Od pupili do dzikich zwierząt. Iza Łysoń fotografuje piękną lisicę, a jej zdjęcia podbijają internet
Iza specjalizuje się w fotografowaniu psów. Jej twórczość przyciąga wielu zwolenników. W ramach odpoczynku od swoich codziennych zajęć postanowiła sfotografować nowych bohaterów. Tym razem zrobiła zdjęcia pięknej lisicy o imieniu Freya.
Po jakimś czasie Iza postanowiła rozszerzyć swoją działalność i rozpoczęła fotografowanie zwierząt znajomych. Z czasem stało się to jej jeszcze większą pasją. Mimo młodego wieku ta fotografka potrafi wydobyć prawdziwą naturę ze swoich bohaterów.
Iza przeważnie fotografuje w plenerze, by jej modele mogli czuć się jak najbardziej swobodnie. W przypadku psów jeszcze mogłaby zmienić zdanie i wybrać jakieś przyjemne, znane im wnętrze, lecz tym razem nie zdałoby to egzaminu.
Nowym bohaterem zdjęć artystki stała się lisica Freya. Estetyka Izy przedstawia dzikiego rudzielca w kompletnie innym świetle. Zamiast stereotypowego cwanego liska widzimy urocze stworzenie, które jest skore do zabawy.

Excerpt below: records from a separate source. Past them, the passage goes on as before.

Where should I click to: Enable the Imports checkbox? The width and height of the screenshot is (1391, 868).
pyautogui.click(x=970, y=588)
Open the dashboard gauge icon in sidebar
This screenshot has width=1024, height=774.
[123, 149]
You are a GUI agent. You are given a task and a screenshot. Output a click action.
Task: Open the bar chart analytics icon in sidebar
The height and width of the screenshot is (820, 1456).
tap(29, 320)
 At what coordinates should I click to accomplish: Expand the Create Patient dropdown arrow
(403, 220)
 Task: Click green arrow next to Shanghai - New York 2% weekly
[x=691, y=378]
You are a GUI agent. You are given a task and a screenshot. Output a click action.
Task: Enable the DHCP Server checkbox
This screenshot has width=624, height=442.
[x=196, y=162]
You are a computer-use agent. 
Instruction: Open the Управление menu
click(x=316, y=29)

„Kocham fotografować Freyę, ale to ma też swoje własne wyzwania. Musiałam pamiętać, że Freya jest lisicą - dzikim zwierzem, które niekoniecznie będzie pozować na zawołanie. Musiałam być cierpliwa i zaakceptować fakt, że lis zawsze wie lepiej, jak ma pozować. Podczas sesji żartowaliśmy, że lisy zachowują się trochę jak pies, trochę jak kot. Freya podąża własnymi ścieżkami, jak kot i nie reaguje na wywoływanie po imieniu. Poza tym, robienie zdjęć lisa jest dość podobne do fotografowania psa poza tym, że trzeba to robić szybciej. Lisy nie mają w zwyczaju zamierać w bezruchu" - pisze Iza na Bored Panda.
Do swoich zdjęć fotografka wykorzystuje aparat Nikon D610 wraz z obiektywami: Sigma 35 mm f/1.4 Art, 85 mm f/1.4, 15 mm f/2.8 Fisheye oraz Nikkor 70-200 mm f/2.8 VR II. Zdjęcia wykorzystane za zgodą autorki.